* **Passage for review**
========================

Why do you think they underestimated her?
They certainly did, even though she wasn’t established and wasn’t well known. She had about 5,000 subscribers to her newsletter, but they underestimated her capabilities and her endurance and her job and her ability to simplify a message, to reduce it to its core. And that is so-called family values. And Phyllis was able to get a message out that was simple, and was fear-based, actually. The homemakers’ big fear, that their world, their lives that they’ve spent all their lives protecting and defending, were going to be busted apart by the feminists. And so, once she found that rhetoric, she increasingly simplified it. So, she was able to hold her audience, I think in a way, and use the media. She was very media savvy. So, I think that that is a skill – perhaps a dubious skill – but it’s a skill that the feminists absolutely underestimated in Phyllis. She had a fire in her that I think made her a long-distance runner. I knew precious little about Phyllis, but a large part of why I wanted to do this series was to work out what made her tick and how she could think in such a binary way. She represents a way of thinking in America that really has to be acknowledged, this whole stepping back. She personifies this notion of individualism in America and a fear of centralized government. A love of tradition and hierarchy and order. But also, the abhorrence of being told what to do. And so, I think for her, the ERA crystallized all those feelings and fears. It’s interesting that in everything I read about Phyllis that for her supporters, she was a Joan of Arc figure to be admired and revered. But I didn’t come across a lot of people who were very close friends with her.
Di the experience of making the film leave you hopeful?

========================

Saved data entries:
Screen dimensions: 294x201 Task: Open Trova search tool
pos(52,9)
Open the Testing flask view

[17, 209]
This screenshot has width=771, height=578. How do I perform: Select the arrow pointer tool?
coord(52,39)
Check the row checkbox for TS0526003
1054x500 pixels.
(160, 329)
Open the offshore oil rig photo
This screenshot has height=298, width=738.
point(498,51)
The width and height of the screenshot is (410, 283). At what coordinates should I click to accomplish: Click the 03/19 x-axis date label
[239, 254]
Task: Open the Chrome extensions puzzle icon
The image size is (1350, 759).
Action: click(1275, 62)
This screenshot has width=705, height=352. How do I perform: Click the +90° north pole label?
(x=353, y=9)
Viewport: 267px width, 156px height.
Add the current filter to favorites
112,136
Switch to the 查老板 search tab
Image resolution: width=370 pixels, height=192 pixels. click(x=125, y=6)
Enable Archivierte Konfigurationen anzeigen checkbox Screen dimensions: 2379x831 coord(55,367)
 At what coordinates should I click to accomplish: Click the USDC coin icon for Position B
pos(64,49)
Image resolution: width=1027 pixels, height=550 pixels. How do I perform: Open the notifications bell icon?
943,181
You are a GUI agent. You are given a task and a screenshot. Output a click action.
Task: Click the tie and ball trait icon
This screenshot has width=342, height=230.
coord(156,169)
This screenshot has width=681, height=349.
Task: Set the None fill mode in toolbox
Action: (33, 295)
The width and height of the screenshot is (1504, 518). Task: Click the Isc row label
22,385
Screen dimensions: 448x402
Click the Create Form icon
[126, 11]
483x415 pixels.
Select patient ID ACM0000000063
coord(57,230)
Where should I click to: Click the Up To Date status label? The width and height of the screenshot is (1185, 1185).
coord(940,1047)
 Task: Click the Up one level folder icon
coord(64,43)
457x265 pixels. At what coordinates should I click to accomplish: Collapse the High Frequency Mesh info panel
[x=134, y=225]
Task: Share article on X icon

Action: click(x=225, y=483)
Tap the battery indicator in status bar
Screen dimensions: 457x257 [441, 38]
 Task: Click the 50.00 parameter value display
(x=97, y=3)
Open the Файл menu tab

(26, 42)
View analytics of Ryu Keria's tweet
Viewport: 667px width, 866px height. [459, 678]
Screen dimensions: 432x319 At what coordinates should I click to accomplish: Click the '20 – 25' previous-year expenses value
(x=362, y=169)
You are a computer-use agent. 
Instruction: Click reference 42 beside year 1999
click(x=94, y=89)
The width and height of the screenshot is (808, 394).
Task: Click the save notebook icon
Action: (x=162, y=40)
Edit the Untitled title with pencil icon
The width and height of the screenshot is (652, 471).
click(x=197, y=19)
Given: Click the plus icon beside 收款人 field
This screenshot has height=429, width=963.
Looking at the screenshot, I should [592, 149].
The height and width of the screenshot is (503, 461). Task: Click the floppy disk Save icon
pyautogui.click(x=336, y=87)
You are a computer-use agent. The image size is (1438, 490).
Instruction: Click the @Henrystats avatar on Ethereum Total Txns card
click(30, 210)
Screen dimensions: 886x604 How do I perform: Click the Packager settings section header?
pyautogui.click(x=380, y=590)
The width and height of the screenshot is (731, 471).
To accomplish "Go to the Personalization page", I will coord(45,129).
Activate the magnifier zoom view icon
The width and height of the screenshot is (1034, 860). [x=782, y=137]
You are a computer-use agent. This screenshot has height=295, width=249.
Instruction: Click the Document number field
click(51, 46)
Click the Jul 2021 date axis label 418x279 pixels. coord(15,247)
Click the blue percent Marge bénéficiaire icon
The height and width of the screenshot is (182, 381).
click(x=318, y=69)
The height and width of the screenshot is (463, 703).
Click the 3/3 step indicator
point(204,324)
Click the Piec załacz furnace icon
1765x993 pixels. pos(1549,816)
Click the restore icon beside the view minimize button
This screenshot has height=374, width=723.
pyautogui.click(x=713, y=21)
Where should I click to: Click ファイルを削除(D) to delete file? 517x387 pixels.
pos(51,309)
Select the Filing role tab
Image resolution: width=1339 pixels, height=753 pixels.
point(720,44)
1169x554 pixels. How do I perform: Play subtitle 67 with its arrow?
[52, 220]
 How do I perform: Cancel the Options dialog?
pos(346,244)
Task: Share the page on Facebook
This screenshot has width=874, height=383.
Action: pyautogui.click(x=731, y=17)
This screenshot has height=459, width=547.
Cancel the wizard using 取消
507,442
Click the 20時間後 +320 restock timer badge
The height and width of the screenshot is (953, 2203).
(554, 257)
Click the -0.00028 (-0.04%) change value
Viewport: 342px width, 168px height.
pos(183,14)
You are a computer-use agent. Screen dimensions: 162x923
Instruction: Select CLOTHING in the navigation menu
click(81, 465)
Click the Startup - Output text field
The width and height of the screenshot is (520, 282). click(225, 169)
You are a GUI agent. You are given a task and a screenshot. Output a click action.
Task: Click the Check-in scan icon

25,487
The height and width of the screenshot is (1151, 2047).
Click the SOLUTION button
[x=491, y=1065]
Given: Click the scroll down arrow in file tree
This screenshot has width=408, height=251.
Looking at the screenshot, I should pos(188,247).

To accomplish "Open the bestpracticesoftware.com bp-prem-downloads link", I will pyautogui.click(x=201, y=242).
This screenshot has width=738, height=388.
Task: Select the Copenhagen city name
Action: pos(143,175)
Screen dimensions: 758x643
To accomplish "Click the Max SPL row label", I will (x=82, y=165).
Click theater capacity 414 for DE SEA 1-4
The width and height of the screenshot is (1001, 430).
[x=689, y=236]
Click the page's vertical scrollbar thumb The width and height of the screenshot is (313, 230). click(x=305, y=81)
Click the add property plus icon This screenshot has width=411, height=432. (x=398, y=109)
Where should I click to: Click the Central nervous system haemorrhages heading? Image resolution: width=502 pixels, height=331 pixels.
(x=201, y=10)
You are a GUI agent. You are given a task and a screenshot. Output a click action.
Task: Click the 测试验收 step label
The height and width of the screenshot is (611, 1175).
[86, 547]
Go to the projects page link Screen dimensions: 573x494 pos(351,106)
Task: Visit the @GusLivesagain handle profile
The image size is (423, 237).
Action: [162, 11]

========================

* **Required tasks**
a - Summarize the interview excerpt about Phyllis in two sentences.
b - Using the interview excerpt about Phyllis, state whether each statement agrees with it. Give yes or no, and quote the words that decide it.
(i) Phyllis had about 5,000 subscribers to her newsletter.
(ii) The speaker knew a great deal about Phyllis before starting the series.
(iii) The speaker associates Phyllis with a willingness to be told what to do.
c - Answer these questions from the interview excerpt about Phyllis.
(i) What big fear of homemakers did her message rest on?
(ii) What did the ERA crystallize for her, according to the speaker?
(iii) What kind of figure was she to her supporters?
The rows were drawn from a separate source.

* **Solved problems**
a - The speaker says that although Phyllis had only about 5,000 newsletter subscribers, she was underestimated: she could reduce a fear-based message about family values to its core, and she was very media savvy. The speaker also describes her as personifying American individualism and a fear of centralized government, notes that her supporters saw her as a Joan of Arc figure, and says the speaker came across few people who were very close friends with her.

b -
(i) Yes: "She had about 5,000 subscribers to her newsletter"
(ii) No: "I knew precious little about Phyllis"
(iii) No: "But also, the abhorrence of being told what to do."

c -
(i) The fear that their world, the lives they had spent protecting and defending, would be busted apart by the feminists.
(ii) All those feelings and fears.
(iii) A Joan of Arc figure to be admired and revered.